Hurtling Toward the Finish Line: Should the Google Books Settlement Be Approved?

February 16, 2010 Author: Ivy AndersonCategories:

Tags:

HathiTrust

Ivy Anderson, Director of Collections
California Digital Library

Sagrada Familia book — (The image presented here is a mashup: for the actual book in HathiTrust, see http://hdl.handle.net/2027/uc1.b543888)

Late last week, Google and the plaintiffs filed their final briefs in defense of the Google Books Amended Settlement Agreement (ASA) that is before the New York Southern Federal District Court. As the rhetoric around the Settlement heats up to white-hot intensity in the final days before the Fairness Hearing on February 18^th, I’d like to offer a few personal thoughts from my vantage point at the California Digital Library.

The University of California Context

CDL and indeed the UC Libraries as a whole bring what is perhaps a unique perspective to this dispute.
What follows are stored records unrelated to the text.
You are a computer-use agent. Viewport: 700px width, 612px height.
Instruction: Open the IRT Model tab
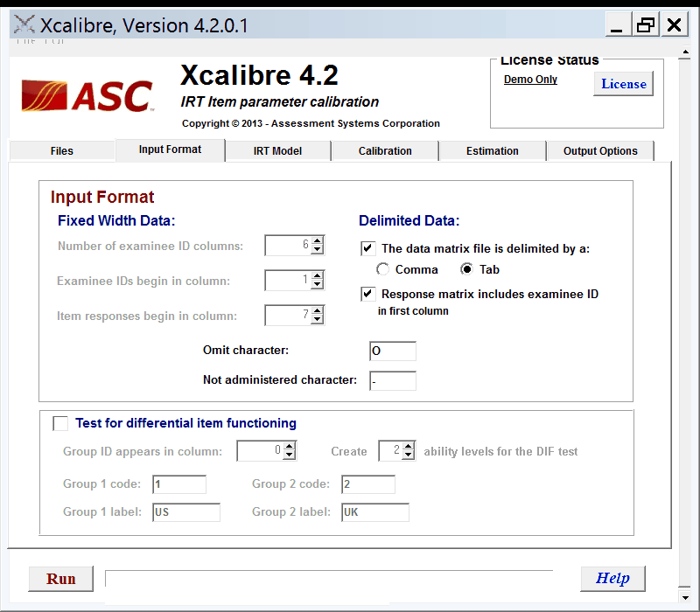click(277, 150)
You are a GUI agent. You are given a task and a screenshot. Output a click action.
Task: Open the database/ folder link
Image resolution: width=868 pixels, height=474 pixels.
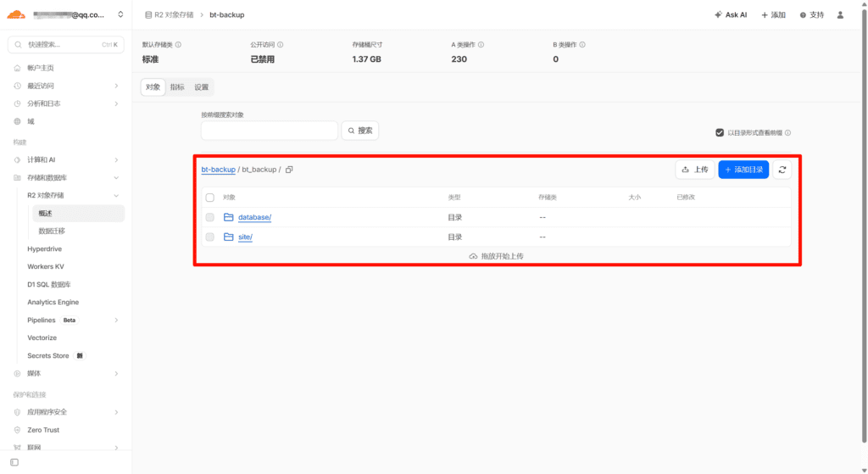(x=254, y=217)
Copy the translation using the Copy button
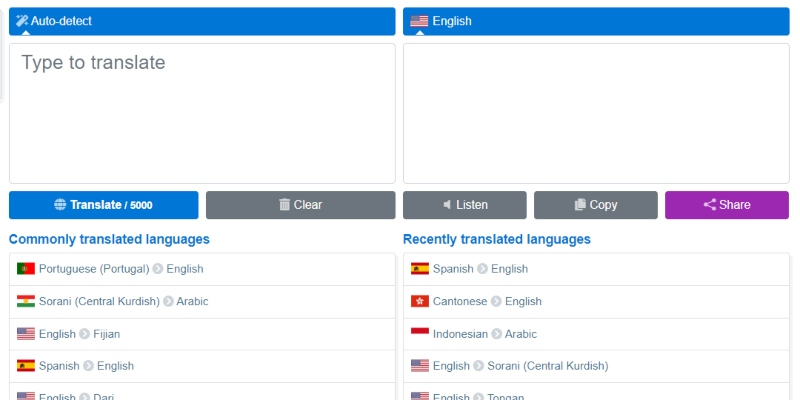The image size is (800, 400). (595, 205)
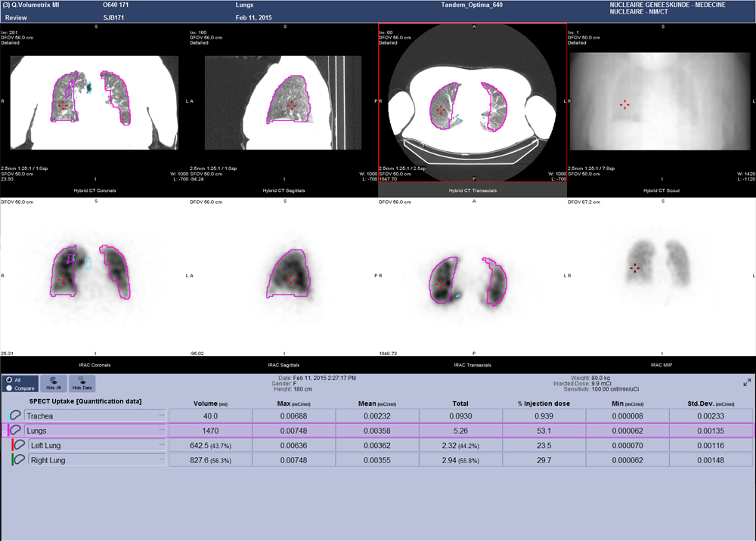Click the Left Lung ROI contour icon
Screen dimensions: 756x541
(20, 445)
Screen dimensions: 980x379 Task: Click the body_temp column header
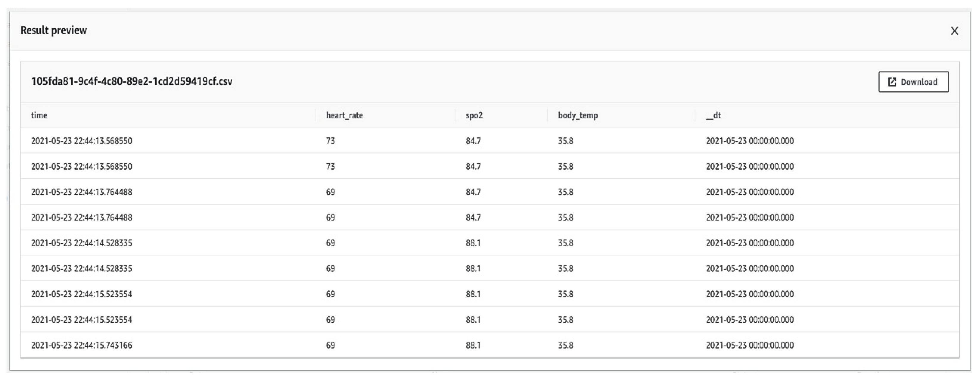tap(578, 115)
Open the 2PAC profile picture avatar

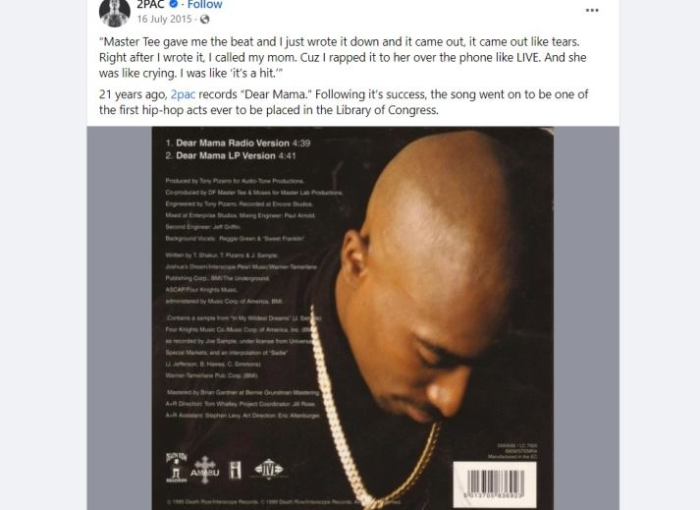[x=115, y=11]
The University of California Libraries are Google’s second-largest library digitization partner; we are also the second-largest book digitization partner of the Internet Archive, thanks to generous funding in the past from Microsoft, Yahoo, the Alfred P. Sloan and Kahle/Austin foundations, and other sponsors. In all, UC Libraries have now digitized 2.5M books from their collections through these projects, both in- and out of copyright.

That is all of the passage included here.